Quando essa reflexão entra no ambiente organizacional, ela ganha outra dimensão: empresas não são apenas estruturas econômicas, mas ecossistemas humanos que moldam vidas, territórios e narrativas, o que exige das lideranças uma pergunta essencial: “a cultura que cultivamos amplia futuro ou acelera esgotamento?” Adiar o fim do mundo nas organizações é cuidar das relações com responsabilidade, tomar decisões considerando diferentes gerações, incluir múltiplas vozes como fonte de inteligência, e não como concessão, e agir agora, sem delegar transformações urgentes para um futuro hipotético. No fundo, talvez adiar o fim do mundo seja escolher diariamente entre produzir ou cuidar, controlar ou cooperar, repetir velhos padrões ou criar novas formas de trabalhar e existir.

Por exemplo, diante do mesmo desafio, cortar custos e aumentar eficiência, duas empresas revelam caminhos opostos: uma decide sozinha, sem diálogo, priorizando números e acelerando processos à custa de exaustão, medo e perda de confiança; a outra, começa perguntando, escuta diferentes vozes, redesenha rotinas, investe em formação e, quando necessário, faz transições com dignidade e responsabilidade. Enquanto a primeira acelera o fim do mundo ao tratar pessoas como peças descartáveis, a segunda o adia ao reconhecer impactos humanos e transformar cuidado em estratégia, diversidade em inteligência e ação presente em compromisso com o futuro. No fundo, o que diferencia organizações não é o problema que enfrentam, mas como escolhem existir diante dele, deixando como legado uma ferida ou uma possibilidade.

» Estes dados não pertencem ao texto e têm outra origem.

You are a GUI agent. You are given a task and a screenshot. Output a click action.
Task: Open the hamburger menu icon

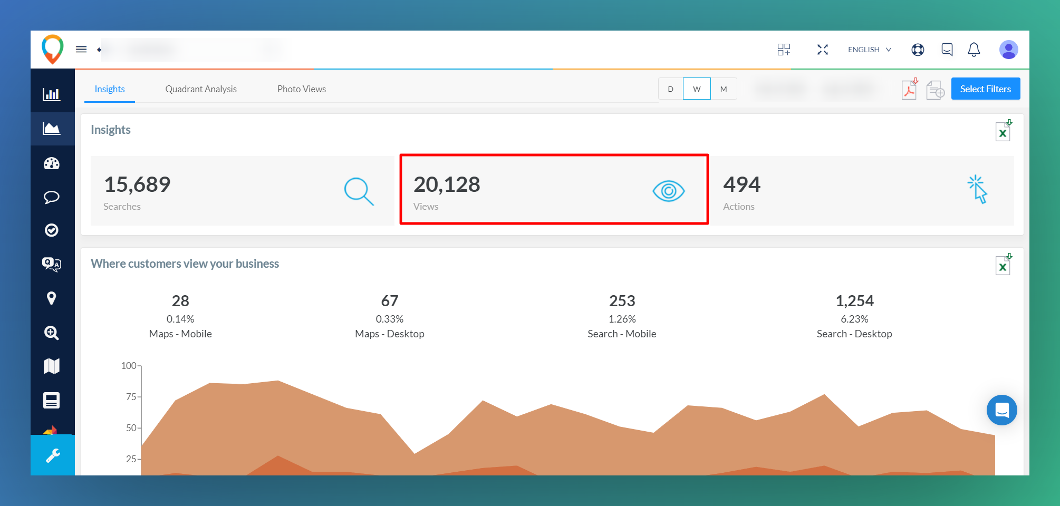pos(81,50)
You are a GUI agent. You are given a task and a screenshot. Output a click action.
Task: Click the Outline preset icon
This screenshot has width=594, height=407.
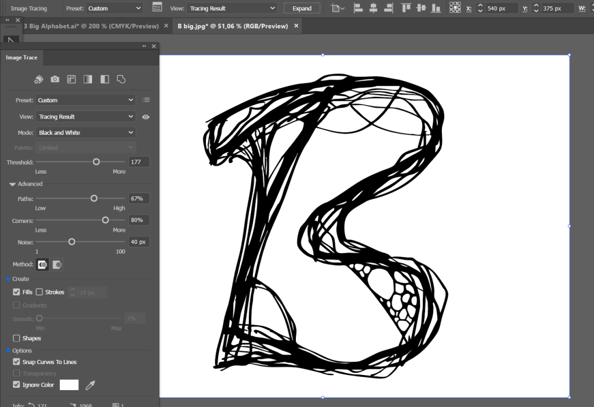121,79
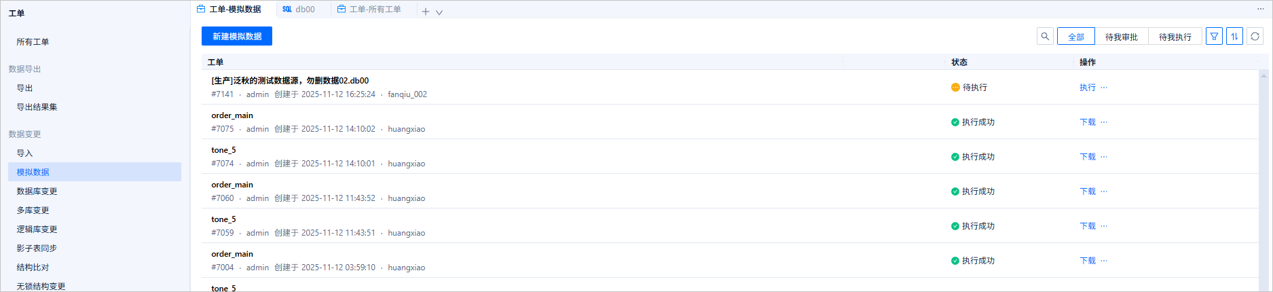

E é justamente nesse ponto que entra um recurso muitas vezes subestimado, a imaginação. Imaginar ainda é um ato revolucionário. Sonhar futuros possíveis é manter aberta a porta para caminhos que ainda não existem, mas podem nascer. Como nos lembra Krenak, o sonho é uma tecnologia ancestral, uma forma de conhecimento que sustenta a esperança e orienta o movimento. Sem imaginação, o futuro apenas repete velhos padrões; com imaginação, ele se reinventa, se expande e cria espaço para outras formas de viver, decidir e existir.

O convite permanece aberto, e agora ele tem urgência: o que você tem feito, hoje, para adiar o fim do mundo? Adiar o fim do mundo não é gesto grandioso nem abstrato, é escolha cotidiana, política e humana. É recusar o cinismo, o cansaço e a ideia de que nada pode mudar. É afirmar que ainda há mundos possíveis e que eles dependem de pessoas dispostas a imaginar, cuidar, construir e agir. Porque o futuro não chega pronto, ele é obra e a obra começa no agora, com cada decisão, cada relação, cada coragem.